Como estos sistemas integradores son comunes a una cultura determinada, habrá ciertos rasgos del carácter y del comportamiento y cierta forma de pensar, comunes en los individuos que conviven en ella, a lo cual Kardiner denominó personalidad básica. Cada cultura crea sus propias instituciones y, a través de ellas, gesta un tipo de personalidad que le es característica y la identifica con respecto a otros pueblos. Un cubano no se nos “despinta” en ninguna parte. Un mejicano, tampoco.

Pero el contexto familiar –la institución familia– es el escenario privilegiado de los sistemas integradores de la personalidad, la espina dorsal de la educación del hombre y la mujer, como puede advertirse al repasar algunos de estos sistemas, como son, entre otros:

  • El sistema premio/castigo y las formas de control de la conducta.
  • Las reglas familiares.
  • Los juegos, cuentos y cantos infantiles
  • El entrenamiento de roles de género
  • La relación con los adultos y el manejo de la rivalidad con hermanos, primos y compañeros de juego.
  • La educación formal y cívica.
  • Los hábitos de aseo e higiene personal.
  • El entrenamiento en roles sociales.
  • El respeto a los ancianos y minusválidos
  • La comunicación intrafamiliar.
  • Los medios de comunicación y entretenimiento accesibles a los niños en el hogar
  • La religiosidad familiar.
  • Los valores ético-morales y patrióticos en el ambiente familiar
  • El ejemplo de los adultos

Polémicas son las interpretaciones que las distintas escuelas psiquiátricas han dado a las formas y mecanismos de la influencia de los padres sobre las características del modo de ser y reaccionar de sus hijos, pero todas coinciden en reconocer el papel de la educación en la conformación del carácter, y la trascendencia de los vínculos afectivos y la transmisión de valores positivos en la relación con los hijos para el desarrollo de personalidades socialmente bien equilibradas.
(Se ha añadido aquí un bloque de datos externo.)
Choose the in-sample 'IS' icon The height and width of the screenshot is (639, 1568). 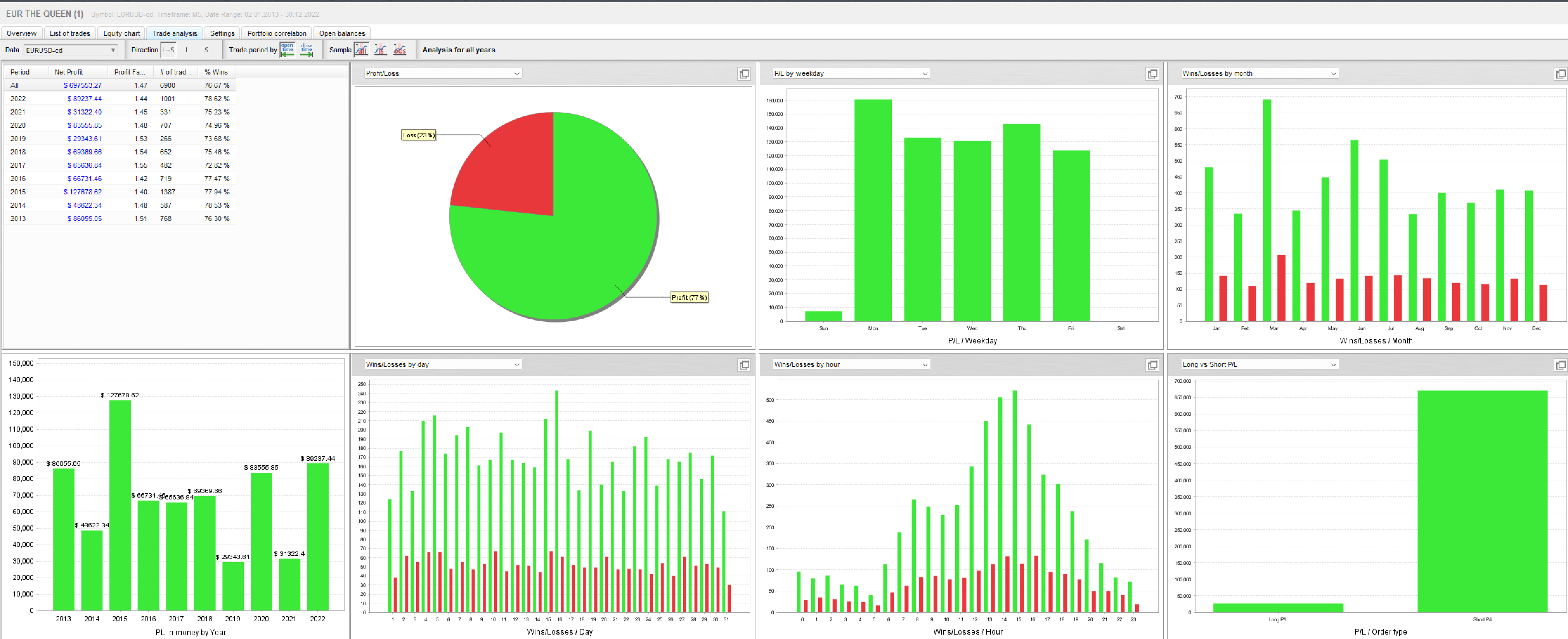[381, 50]
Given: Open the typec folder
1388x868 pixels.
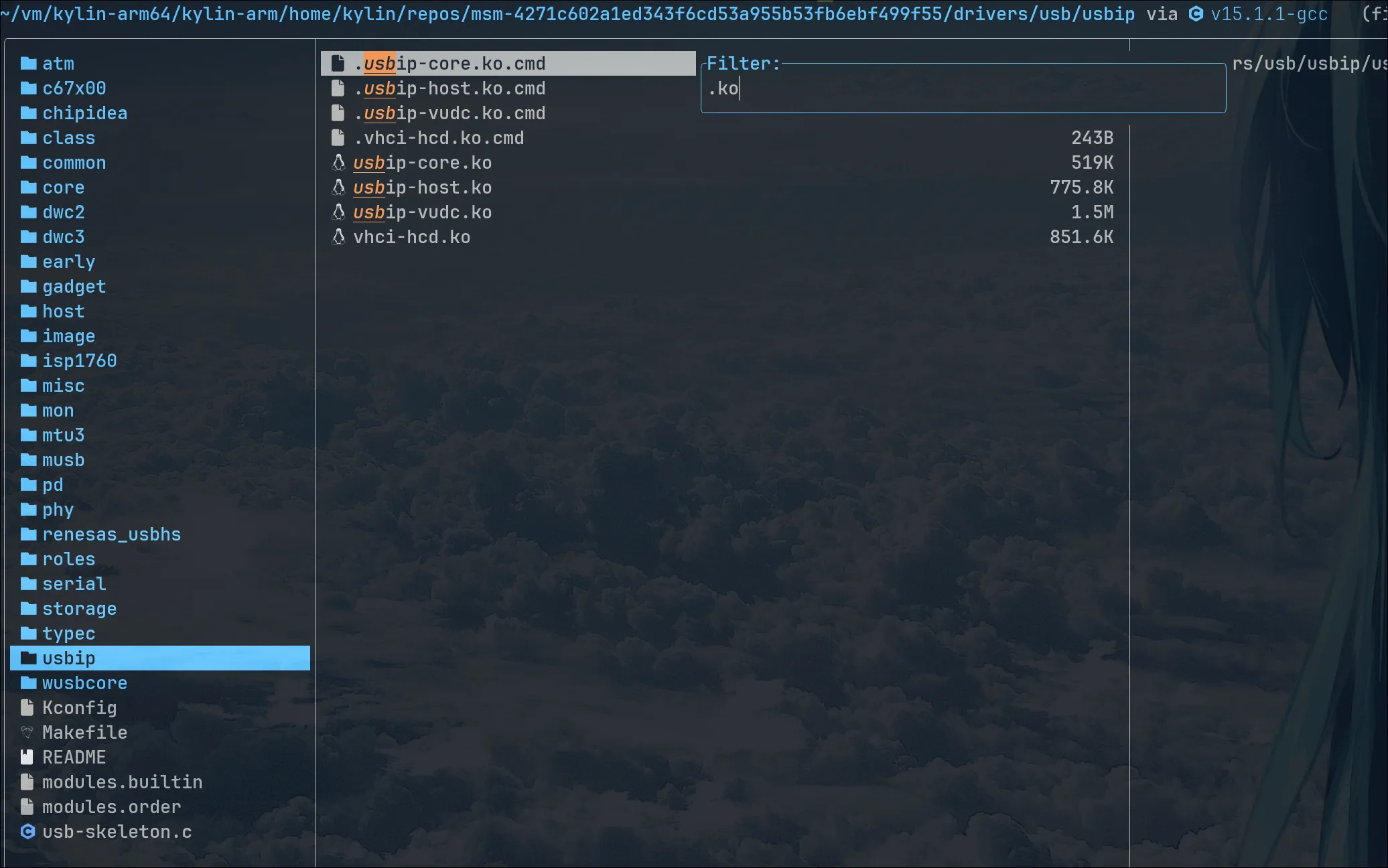Looking at the screenshot, I should (68, 634).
Ahora bien, ¿cómo la familia transmite los valores que porta? Primero que todo, con el ejemplo, con el lenguaje verbal y extraverbal, con la identificación afectiva paterno-filial, con el contacto paciente del día a día, cual escultores que modelan, a golpe del cincel, el mármol más precioso. “La educación comienza en la cuna…” La escuela consolida, desarrolla, impulsa, pero su rol no es sustituir a la familia, sino complementarla, abrir caminos, lanzar al vuelo las potencialidades humanas. La familia funda. Es el crisol de las personalidades. Es, como señaló Pablo Neruda, “la principal y primera escuela de amor”.
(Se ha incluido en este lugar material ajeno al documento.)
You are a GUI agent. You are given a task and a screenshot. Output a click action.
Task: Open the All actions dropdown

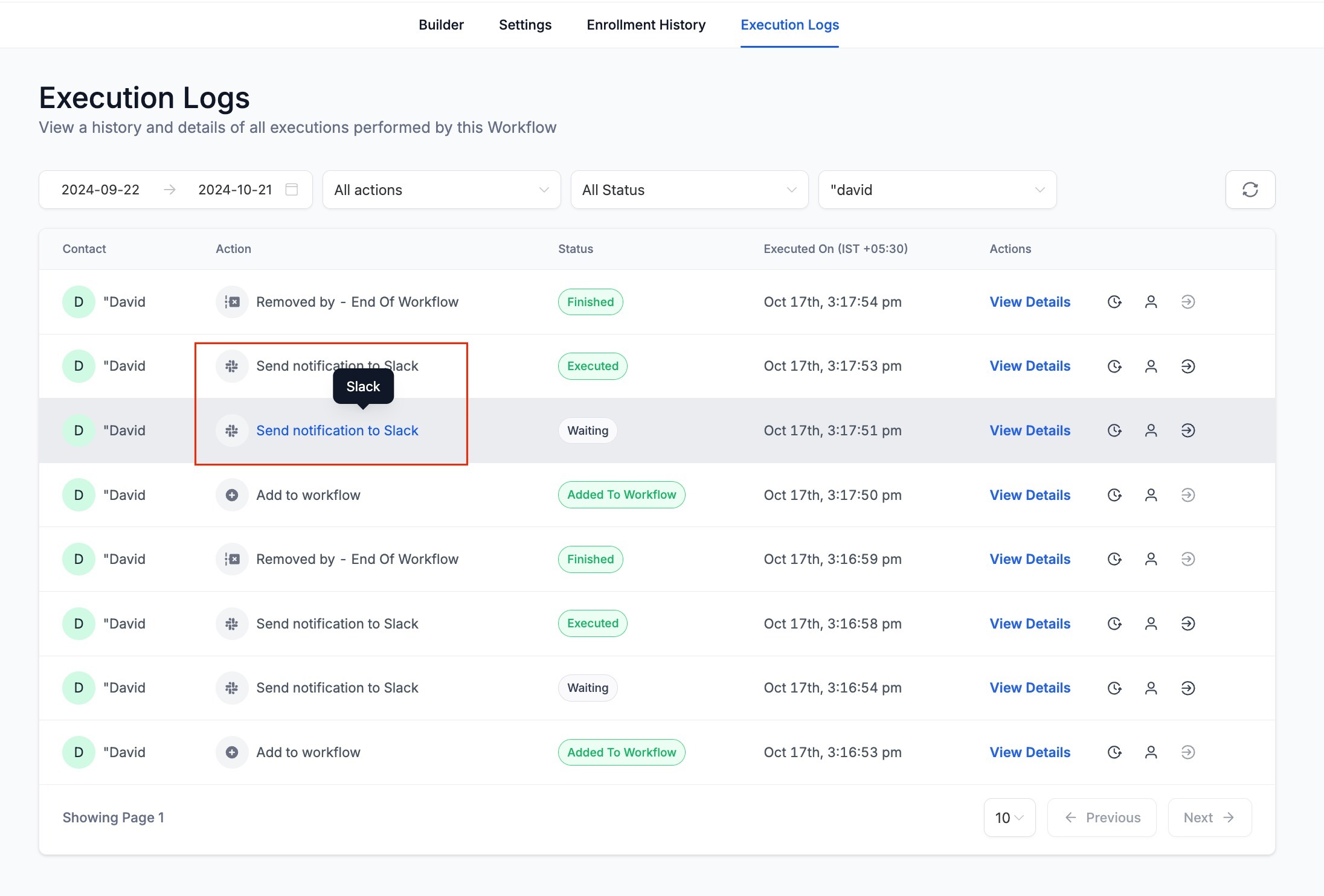(442, 190)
Pero, en la nueva sociedad que queremos construir, en ese Socialismo del Siglo XXI que no puede ser otro que ese que descansa en el Hombre Nuevo que vislumbrara el Ché, esto no puede ser un proceso espontáneo: a la familia hay que prepararla para que cumpla adecuadamente su rol; se la debe educar, dotándola de los conocimientos y recursos psicológicos y pedagógicos para cumplir la parte que le corresponde en la formación integral de las nuevas generaciones. Nuestras organizaciones sociales, nuestras universidades, nuestros medios de comunicación requieren de un programa concertado a esos fines, a tono con las necesidades de construcción científica de la nueva sociedad. Marx aclaró que el socialismo es la única sociedad que no se construye de forma espontánea, a tono con leyes ciegas: se construye científicamente, o no se construye. Y la formación del hombre, el más importante -con mucho- de los elementos del nuevo edificio social, no puede dejarse en manos de la espontaneidad. La Sociedad debe dar la importancia debida al papel medular de la familia en la educación del Hombre Nuevo, en la transmisión de los valores que enriquezcan su espiritualidad, en el debido ensamblaje de los roles respectivos que la familia, la escuela, el trabajo, las organizaciones políticas y sociales, el arte, la cultura y la universidad, deben cumplir para realizar los sueños de un mundo concebido por entero para el hombre y por el bien del hombre. Es un problema científico a solucionar. Es vital. Y es impostergable.